BEGIN Dataset content

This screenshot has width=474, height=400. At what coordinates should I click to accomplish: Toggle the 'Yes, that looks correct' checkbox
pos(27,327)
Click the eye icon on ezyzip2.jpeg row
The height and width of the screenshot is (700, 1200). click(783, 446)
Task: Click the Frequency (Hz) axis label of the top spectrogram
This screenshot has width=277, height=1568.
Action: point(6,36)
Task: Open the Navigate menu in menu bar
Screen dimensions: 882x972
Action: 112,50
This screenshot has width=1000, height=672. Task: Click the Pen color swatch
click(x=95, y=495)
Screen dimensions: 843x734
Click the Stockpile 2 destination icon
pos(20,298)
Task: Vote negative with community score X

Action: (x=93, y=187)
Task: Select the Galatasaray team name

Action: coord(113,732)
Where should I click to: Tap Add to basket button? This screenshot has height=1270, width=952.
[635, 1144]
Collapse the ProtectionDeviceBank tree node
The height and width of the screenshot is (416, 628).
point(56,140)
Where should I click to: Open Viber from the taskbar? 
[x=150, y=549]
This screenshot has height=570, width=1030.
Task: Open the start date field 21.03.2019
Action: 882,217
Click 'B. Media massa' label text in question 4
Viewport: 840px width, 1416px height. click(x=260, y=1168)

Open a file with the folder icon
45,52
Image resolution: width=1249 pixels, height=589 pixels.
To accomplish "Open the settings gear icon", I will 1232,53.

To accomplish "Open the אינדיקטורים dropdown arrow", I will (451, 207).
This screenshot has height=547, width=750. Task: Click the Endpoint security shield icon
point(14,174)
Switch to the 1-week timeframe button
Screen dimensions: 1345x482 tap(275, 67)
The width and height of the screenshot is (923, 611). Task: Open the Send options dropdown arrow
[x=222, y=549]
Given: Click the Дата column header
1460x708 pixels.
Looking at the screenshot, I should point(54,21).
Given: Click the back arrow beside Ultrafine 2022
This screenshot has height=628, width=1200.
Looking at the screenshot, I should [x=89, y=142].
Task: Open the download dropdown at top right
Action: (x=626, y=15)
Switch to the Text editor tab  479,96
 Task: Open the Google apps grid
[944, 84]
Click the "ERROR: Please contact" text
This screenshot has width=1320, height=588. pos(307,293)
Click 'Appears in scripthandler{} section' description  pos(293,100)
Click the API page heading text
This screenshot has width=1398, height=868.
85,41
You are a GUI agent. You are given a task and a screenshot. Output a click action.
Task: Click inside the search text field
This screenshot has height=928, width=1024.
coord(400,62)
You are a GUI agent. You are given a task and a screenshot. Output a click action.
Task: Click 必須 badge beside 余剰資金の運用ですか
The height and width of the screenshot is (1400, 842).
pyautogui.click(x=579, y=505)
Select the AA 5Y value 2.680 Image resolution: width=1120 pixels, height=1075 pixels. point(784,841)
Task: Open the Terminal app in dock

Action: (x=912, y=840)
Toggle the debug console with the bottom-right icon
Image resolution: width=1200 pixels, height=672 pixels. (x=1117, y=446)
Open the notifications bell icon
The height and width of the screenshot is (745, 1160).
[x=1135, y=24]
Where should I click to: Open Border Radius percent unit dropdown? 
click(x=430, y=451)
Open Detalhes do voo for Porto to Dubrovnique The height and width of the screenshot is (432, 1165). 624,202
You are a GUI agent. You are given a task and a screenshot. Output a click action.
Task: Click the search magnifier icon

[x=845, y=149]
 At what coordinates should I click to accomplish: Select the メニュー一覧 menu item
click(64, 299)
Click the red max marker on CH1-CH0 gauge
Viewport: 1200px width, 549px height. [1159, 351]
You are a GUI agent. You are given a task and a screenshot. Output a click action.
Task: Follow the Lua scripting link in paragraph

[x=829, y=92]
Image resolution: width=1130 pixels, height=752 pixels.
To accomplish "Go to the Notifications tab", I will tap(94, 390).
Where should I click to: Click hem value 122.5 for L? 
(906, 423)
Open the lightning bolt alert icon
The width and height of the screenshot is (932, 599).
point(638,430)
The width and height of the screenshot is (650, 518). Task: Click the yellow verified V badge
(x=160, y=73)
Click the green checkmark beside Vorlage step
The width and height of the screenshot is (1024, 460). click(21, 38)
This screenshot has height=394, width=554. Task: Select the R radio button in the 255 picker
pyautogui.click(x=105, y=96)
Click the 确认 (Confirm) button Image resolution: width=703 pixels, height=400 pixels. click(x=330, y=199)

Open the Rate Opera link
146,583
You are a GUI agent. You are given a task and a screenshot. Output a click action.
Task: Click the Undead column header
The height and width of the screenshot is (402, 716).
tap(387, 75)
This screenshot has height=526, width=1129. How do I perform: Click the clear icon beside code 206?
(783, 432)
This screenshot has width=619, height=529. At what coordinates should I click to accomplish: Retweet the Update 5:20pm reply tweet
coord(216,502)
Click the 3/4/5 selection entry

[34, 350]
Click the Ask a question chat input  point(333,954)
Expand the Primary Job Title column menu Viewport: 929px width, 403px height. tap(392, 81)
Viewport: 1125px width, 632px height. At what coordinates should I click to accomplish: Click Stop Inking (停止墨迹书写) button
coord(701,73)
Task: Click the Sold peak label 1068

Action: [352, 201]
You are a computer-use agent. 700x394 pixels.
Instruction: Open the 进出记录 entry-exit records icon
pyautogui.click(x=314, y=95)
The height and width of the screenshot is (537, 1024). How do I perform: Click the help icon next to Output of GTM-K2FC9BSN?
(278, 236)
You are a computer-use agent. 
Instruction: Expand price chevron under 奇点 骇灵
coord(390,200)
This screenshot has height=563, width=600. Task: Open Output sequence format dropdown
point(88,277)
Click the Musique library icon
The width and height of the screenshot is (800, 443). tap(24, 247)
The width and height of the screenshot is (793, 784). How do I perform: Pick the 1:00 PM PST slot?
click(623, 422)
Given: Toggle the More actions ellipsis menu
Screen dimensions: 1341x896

END Dataset content

Exercise objective » Using the records above, filter out every line that lacks the string "header" and copy the rest.

Task response »
Given: Click the Дата column header
Task: Click the Undead column header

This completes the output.